When a request comes into the API Gateway to establish a new stream, the Connection Manager Lambda opens the connection and writes all incoming events to DynamoDB. Each event is then streamed the Event Processor which analyses the payload and applies the business logic for the event.
Pre-requisites
It is assumed that the following are installed and configured:
- Serverless Framework (v3)
- AWS account
Setup
In a new folder create the following files:
.
├── .gitignore
├── env
│ └── env.json
└── serverless.yml
They can be created manually by using the Serverless Framework boilerplate by running sls create --template aws-python3
Environment variables to connect to the stream. This should not be pushed to your version control.
// env/env.json
{
"URL": "example.com/",
"URL_PATH": "path/to/stream",
"KEY": "API_KEY"
}
Ignore the following when pushing to your version control:
# .gitignore
# See https://help.github.com/articles/ignoring-files/ for more about ignoring files.
env/
node_modules/
package-lock.json
# Serverless directories
.serverless
Base infrastructure declaration:
# serverless.yml
service: Lambda-connection-manager
frameworkVersion: '3'
plugins:
- serverless-iam-roles-per-function
provider:
name: aws
runtime: python3.10
region: ${opt:region, 'ap-southeast-2'}
layers:
- arn:aws:Lambda:${self:provider.region}:017000801446:layer:AWSLambdaPowertoolsPythonV2-Arm64:33
iam: # default IAM permissions for all lambdas
role:
statements:
- Effect: "Allow"
Action:
- "s3:ListBucket"
Resource: { "Fn::Join" : ["", ["arn:aws:s3:::", { "Ref" : "ServerlessDeploymentBucket" } ] ] }
- Effect: "Allow"
Action:
- "s3:PutObject"
Resource:
Fn::Join:
- ""
- - "arn:aws:s3:::"
- "Ref" : "ServerlessDeploymentBucket"
- "/*"
- Effect: "Allow"
Action:
- logs:CreateLogGroup
- logs:CreateLogStream
- logs:PutLogEvents
- logs:DescribeLogStreams
Resource: "arn:aws:logs:*:*:*"
functions:
# ...
resources:
# ...
Infrastructure
This section defines the infrastructure of the application which will be used by AWS Cloud Formation to create the following resources:
- API Gateway
- DynamoDB
- Lambda Functions
- Connection Manager
- Event Processor
- DynamoDB Stream
DynamoDB table
- see https://docs.aws.amazon.com/AWSCloudFormation/latest/UserGuide/aws-resource-dynamodb-table.html
- see https://docs.aws.amazon.com/Lambda/latest/dg/invocation-eventfiltering.html
resources:
Resources:
EventTableDbTable:
Type: AWS::DynamoDB::Table
Properties:
TableName: eventTable
BillingMode: PAY_PER_REQUEST
StreamSpecification:
StreamViewType: NEW_IMAGE
AttributeDefinitions:
- AttributeName: PK
AttributeType: S
- AttributeName: SK
AttributeType: S
KeySchema:
- AttributeName: PK
KeyType: HASH
- AttributeName: SK
KeyType: RANGE
Functions
- create the following files
.
├── connection-manager.py
└── event-processor.py
Connection Manager
The connection manager's main goal is to maintain an open connection with the client and ingest any incoming events into our system for processing.
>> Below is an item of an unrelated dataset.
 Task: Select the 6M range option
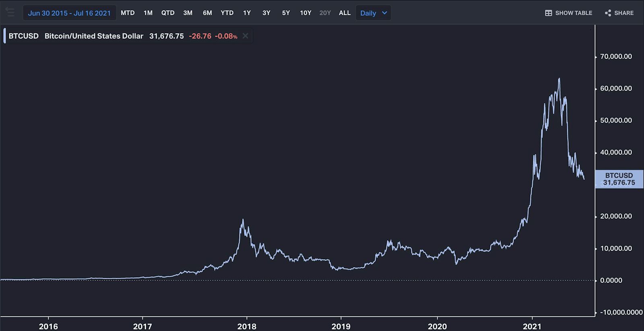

Since Lambda has a max running time of 15 minutes, the connection manager will also need to ensure open new connections for long running streams.
The below infrastructure declaration creates an Lambda function which is triggered by an API Gateway REST (v1) endpoint. The REST endpoint will asynchronously trigger the Lambda without waiting for the request to complete (or for the API Gateway request to timeout - max 30 seconds).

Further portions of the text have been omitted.